Answer :
Certainly! Let's go through the steps to solve the equation carefully:
We start with the equation Karissa worked on:
[tex]\[
\frac{1}{2}(x-14) + 11 = \frac{1}{2} x - (x - 4)
\][/tex]
1. Distribute and simplify each side:
The left side:
[tex]\[
\frac{1}{2}(x-14) = \frac{1}{2}x - 7
\][/tex]
After simplifying, it becomes:
[tex]\[
\frac{1}{2}x - 7 + 11 = \frac{1}{2}x + 4
\][/tex]
The right side:
[tex]\[
\frac{1}{2}x - (x - 4) = \frac{1}{2}x - x + 4
\][/tex]
Simplifying it, you get:
[tex]\[
-\frac{1}{2}x + 4
\][/tex]
2. Write the simplified equation:
Now the equation is:
[tex]\[
\frac{1}{2}x + 4 = -\frac{1}{2}x + 4
\][/tex]
3. Subtract 4 from both sides:
When you subtract 4 from each side, the equation becomes:
[tex]\[
\frac{1}{2}x = -\frac{1}{2}x
\][/tex]
4. Combine like terms:
Add [tex]\(\frac{1}{2}x\)[/tex] to both sides to eliminate the [tex]\(-\frac{1}{2}x\)[/tex] on the right:
[tex]\[
\frac{1}{2}x + \frac{1}{2}x = 0
\][/tex]
Simplifying the left side gives:
[tex]\[
x = 0
\][/tex]
So, the value of [tex]\(x\)[/tex] is 0. This means that when you solve the equation using these steps, you find that [tex]\(x = 0\)[/tex] satisfies the equation.

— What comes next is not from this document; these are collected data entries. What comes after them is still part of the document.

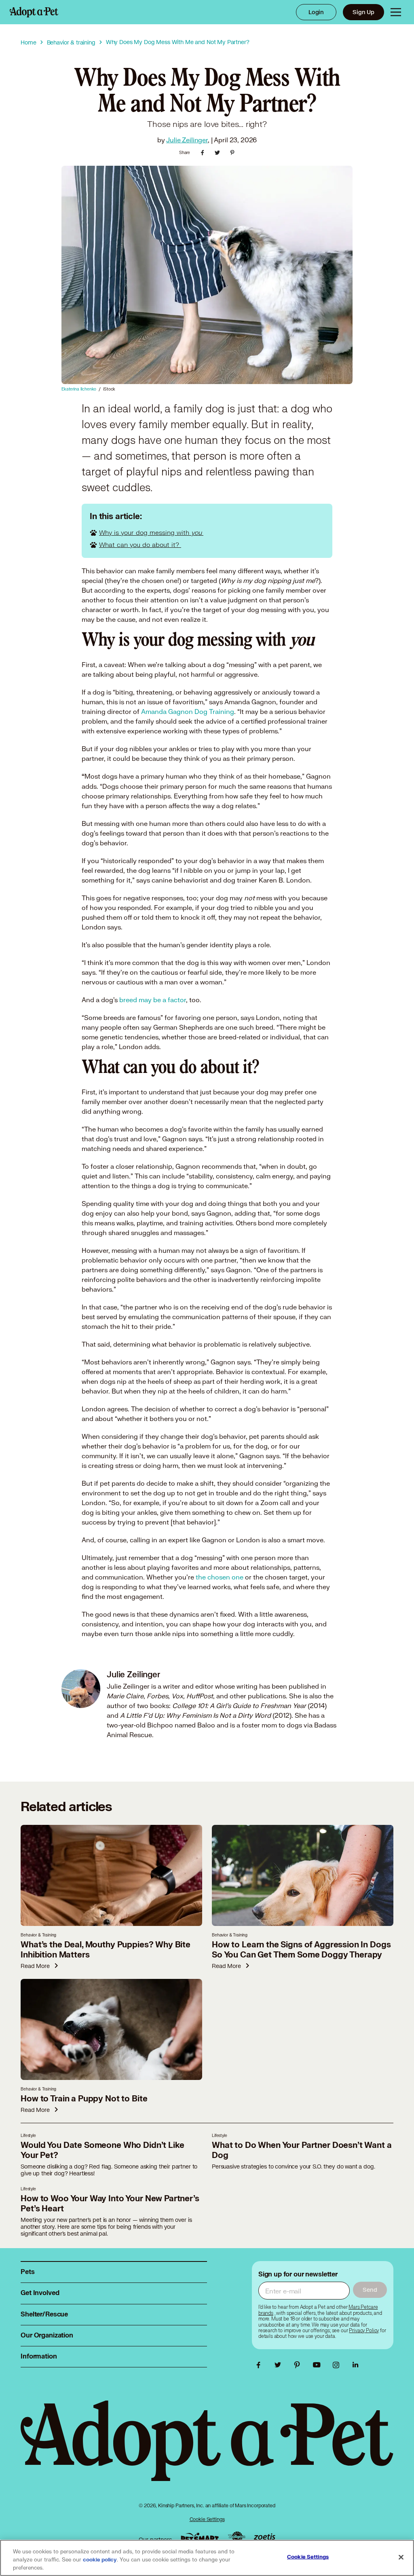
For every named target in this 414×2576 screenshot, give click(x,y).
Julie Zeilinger (187, 140)
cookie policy (100, 2560)
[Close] (401, 2557)
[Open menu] (396, 12)
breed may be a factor (152, 999)
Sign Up (363, 11)
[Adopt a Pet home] (34, 12)
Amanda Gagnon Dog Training (187, 711)
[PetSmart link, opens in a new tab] (200, 2537)
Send (370, 2289)
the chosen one (219, 1577)
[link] (364, 2330)
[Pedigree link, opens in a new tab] (236, 2537)
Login (316, 11)
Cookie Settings (207, 2519)
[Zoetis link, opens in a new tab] (264, 2537)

We start with the equation Karissa worked on:
[tex]\[
\frac{1}{2}(x-14) + 11 = \frac{1}{2} x - (x - 4)
\][/tex]
1. Distribute and simplify each side:
The left side:
[tex]\[
\frac{1}{2}(x-14) = \frac{1}{2}x - 7
\][/tex]
After simplifying, it becomes:
[tex]\[
\frac{1}{2}x - 7 + 11 = \frac{1}{2}x + 4
\][/tex]
The right side:
[tex]\[
\frac{1}{2}x - (x - 4) = \frac{1}{2}x - x + 4
\][/tex]
Simplifying it, you get:
[tex]\[
-\frac{1}{2}x + 4
\][/tex]
2. Write the simplified equation:
Now the equation is:
[tex]\[
\frac{1}{2}x + 4 = -\frac{1}{2}x + 4
\][/tex]
3. Subtract 4 from both sides:
When you subtract 4 from each side, the equation becomes:
[tex]\[
\frac{1}{2}x = -\frac{1}{2}x
\][/tex]
4. Combine like terms:
Add [tex]\(\frac{1}{2}x\)[/tex] to both sides to eliminate the [tex]\(-\frac{1}{2}x\)[/tex] on the right:
[tex]\[
\frac{1}{2}x + \frac{1}{2}x = 0
\][/tex]
Simplifying the left side gives:
[tex]\[
x = 0
\][/tex]
So, the value of [tex]\(x\)[/tex] is 0. This means that when you solve the equation using these steps, you find that [tex]\(x = 0\)[/tex] satisfies the equation.